## TASK BRIEF
Taking the line with "Restaurantes (241, 1650)" as the first and the line with "[Descargar HEB App] (440, 1356)" as the last, set down exactly every line in that range from the entries below, and no more.

----------------------------------------

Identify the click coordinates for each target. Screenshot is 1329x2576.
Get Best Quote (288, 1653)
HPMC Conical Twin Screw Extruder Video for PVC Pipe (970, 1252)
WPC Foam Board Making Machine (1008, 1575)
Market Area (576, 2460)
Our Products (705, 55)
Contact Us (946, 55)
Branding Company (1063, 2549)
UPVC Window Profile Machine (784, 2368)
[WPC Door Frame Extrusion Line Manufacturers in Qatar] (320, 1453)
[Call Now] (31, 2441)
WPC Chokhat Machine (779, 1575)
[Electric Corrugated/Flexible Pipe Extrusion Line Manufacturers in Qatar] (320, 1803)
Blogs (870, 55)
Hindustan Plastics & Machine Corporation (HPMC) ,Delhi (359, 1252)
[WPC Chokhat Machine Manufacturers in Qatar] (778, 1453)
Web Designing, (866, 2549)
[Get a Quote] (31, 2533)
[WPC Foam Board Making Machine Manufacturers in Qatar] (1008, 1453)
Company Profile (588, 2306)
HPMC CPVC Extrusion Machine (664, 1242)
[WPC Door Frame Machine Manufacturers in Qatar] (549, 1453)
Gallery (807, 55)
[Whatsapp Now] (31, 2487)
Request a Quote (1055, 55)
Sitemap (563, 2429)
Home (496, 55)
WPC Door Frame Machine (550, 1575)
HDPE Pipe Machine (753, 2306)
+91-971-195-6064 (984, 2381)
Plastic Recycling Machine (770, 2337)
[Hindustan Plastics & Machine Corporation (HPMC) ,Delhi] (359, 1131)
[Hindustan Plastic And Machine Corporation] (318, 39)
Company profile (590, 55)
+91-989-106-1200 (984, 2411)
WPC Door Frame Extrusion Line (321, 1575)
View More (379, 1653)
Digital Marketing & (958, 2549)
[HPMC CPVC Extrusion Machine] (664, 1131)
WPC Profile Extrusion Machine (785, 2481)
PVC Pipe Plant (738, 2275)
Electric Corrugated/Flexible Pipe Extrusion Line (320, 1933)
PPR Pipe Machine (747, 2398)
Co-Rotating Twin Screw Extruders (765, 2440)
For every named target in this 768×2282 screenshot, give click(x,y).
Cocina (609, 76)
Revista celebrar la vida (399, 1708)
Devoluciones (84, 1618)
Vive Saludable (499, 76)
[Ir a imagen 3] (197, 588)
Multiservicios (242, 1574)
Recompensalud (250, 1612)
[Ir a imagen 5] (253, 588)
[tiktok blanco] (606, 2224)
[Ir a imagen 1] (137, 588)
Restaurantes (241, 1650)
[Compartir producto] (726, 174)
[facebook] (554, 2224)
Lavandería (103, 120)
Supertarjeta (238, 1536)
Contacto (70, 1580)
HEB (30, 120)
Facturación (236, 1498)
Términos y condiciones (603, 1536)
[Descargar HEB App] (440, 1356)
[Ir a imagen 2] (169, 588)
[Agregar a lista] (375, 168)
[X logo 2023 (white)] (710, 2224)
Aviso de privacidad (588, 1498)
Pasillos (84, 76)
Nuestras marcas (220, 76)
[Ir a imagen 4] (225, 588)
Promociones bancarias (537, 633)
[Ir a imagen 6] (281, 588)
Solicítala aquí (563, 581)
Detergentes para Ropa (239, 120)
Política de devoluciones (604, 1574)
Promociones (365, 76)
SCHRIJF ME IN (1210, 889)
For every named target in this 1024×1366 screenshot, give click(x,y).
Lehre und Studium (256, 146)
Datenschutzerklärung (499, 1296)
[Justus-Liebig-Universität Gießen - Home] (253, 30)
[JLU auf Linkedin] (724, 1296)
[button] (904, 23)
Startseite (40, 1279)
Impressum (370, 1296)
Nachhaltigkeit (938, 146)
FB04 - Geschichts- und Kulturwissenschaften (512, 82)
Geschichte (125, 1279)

----------------------------------------

## RESULT FOR THIS EXERCISE
Restaurantes (241, 1650)
[Compartir producto] (726, 174)
[facebook] (554, 2224)
Lavandería (103, 120)
Supertarjeta (238, 1536)
Contacto (70, 1580)
HEB (30, 120)
Facturación (236, 1498)
Términos y condiciones (603, 1536)
[Descargar HEB App] (440, 1356)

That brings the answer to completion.